▸ YOUR OBJECTIVE: Rewrite the data below, changing each "chevron" to "caret" and leaving everything else as it is.

▸ SUPPLIED DATA:
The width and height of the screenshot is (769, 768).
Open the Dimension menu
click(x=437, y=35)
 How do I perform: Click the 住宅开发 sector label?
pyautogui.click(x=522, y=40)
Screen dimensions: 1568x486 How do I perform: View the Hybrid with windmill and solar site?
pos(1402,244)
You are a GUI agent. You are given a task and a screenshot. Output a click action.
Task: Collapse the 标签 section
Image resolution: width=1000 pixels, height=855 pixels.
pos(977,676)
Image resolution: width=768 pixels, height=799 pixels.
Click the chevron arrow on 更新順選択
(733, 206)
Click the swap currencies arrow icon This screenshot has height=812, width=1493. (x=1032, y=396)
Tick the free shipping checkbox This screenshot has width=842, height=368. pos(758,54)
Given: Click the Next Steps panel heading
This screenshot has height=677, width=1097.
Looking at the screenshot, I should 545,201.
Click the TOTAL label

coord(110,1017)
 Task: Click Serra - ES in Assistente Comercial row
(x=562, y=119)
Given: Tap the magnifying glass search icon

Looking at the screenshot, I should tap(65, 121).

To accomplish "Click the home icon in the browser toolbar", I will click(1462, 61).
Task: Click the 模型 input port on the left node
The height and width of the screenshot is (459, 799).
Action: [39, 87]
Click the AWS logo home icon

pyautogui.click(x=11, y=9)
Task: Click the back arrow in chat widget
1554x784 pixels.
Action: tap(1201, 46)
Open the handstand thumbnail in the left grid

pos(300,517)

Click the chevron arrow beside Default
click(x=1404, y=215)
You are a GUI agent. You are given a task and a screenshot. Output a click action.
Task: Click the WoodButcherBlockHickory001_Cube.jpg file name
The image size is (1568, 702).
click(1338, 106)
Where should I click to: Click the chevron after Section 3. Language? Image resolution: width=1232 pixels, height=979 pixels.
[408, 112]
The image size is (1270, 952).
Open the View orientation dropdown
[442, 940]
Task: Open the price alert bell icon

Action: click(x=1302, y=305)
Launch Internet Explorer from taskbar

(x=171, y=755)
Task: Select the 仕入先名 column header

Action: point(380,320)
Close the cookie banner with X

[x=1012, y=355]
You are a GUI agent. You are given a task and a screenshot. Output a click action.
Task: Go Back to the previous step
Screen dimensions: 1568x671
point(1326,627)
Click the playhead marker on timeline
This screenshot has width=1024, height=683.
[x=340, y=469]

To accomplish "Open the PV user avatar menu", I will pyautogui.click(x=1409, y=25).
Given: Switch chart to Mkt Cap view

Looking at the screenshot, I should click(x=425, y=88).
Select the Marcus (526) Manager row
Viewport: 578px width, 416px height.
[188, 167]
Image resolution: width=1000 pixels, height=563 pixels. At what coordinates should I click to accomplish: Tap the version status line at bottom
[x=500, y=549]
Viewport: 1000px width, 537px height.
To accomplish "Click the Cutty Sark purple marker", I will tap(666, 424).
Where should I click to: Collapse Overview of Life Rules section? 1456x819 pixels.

▸ WRITTEN RESPONSE:
The width and height of the screenshot is (769, 768).
Open the Dimension menu
click(x=437, y=35)
 How do I perform: Click the 住宅开发 sector label?
pyautogui.click(x=522, y=40)
Screen dimensions: 1568x486 How do I perform: View the Hybrid with windmill and solar site?
pos(1402,244)
You are a GUI agent. You are given a task and a screenshot. Output a click action.
Task: Collapse the 标签 section
Image resolution: width=1000 pixels, height=855 pixels.
pos(977,676)
Image resolution: width=768 pixels, height=799 pixels.
Click the caret arrow on 更新順選択
(733, 206)
Click the swap currencies arrow icon This screenshot has height=812, width=1493. (x=1032, y=396)
Tick the free shipping checkbox This screenshot has width=842, height=368. pos(758,54)
Given: Click the Next Steps panel heading
This screenshot has height=677, width=1097.
Looking at the screenshot, I should 545,201.
Click the TOTAL label

coord(110,1017)
 Task: Click Serra - ES in Assistente Comercial row
(x=562, y=119)
Given: Tap the magnifying glass search icon

Looking at the screenshot, I should tap(65, 121).

To accomplish "Click the home icon in the browser toolbar", I will click(1462, 61).
Task: Click the 模型 input port on the left node
The height and width of the screenshot is (459, 799).
Action: [39, 87]
Click the AWS logo home icon

pyautogui.click(x=11, y=9)
Task: Click the back arrow in chat widget
1554x784 pixels.
Action: tap(1201, 46)
Open the handstand thumbnail in the left grid

pos(300,517)

Click the caret arrow beside Default
click(x=1404, y=215)
You are a GUI agent. You are given a task and a screenshot. Output a click action.
Task: Click the WoodButcherBlockHickory001_Cube.jpg file name
The image size is (1568, 702).
click(1338, 106)
Where should I click to: Click the caret after Section 3. Language? Image resolution: width=1232 pixels, height=979 pixels.
[408, 112]
The image size is (1270, 952).
Open the View orientation dropdown
[442, 940]
Task: Open the price alert bell icon

Action: click(x=1302, y=305)
Launch Internet Explorer from taskbar

(x=171, y=755)
Task: Select the 仕入先名 column header

Action: point(380,320)
Close the cookie banner with X

[x=1012, y=355]
You are a GUI agent. You are given a task and a screenshot. Output a click action.
Task: Go Back to the previous step
Screen dimensions: 1568x671
point(1326,627)
Click the playhead marker on timeline
This screenshot has width=1024, height=683.
[x=340, y=469]

To accomplish "Open the PV user avatar menu", I will pyautogui.click(x=1409, y=25).
Given: Switch chart to Mkt Cap view

Looking at the screenshot, I should click(x=425, y=88).
Select the Marcus (526) Manager row
Viewport: 578px width, 416px height.
[188, 167]
Image resolution: width=1000 pixels, height=563 pixels. At what coordinates should I click to accomplish: Tap the version status line at bottom
[x=500, y=549]
Viewport: 1000px width, 537px height.
To accomplish "Click the Cutty Sark purple marker", I will tap(666, 424).
Where should I click to: Collapse Overview of Life Rules section? 1456x819 pixels.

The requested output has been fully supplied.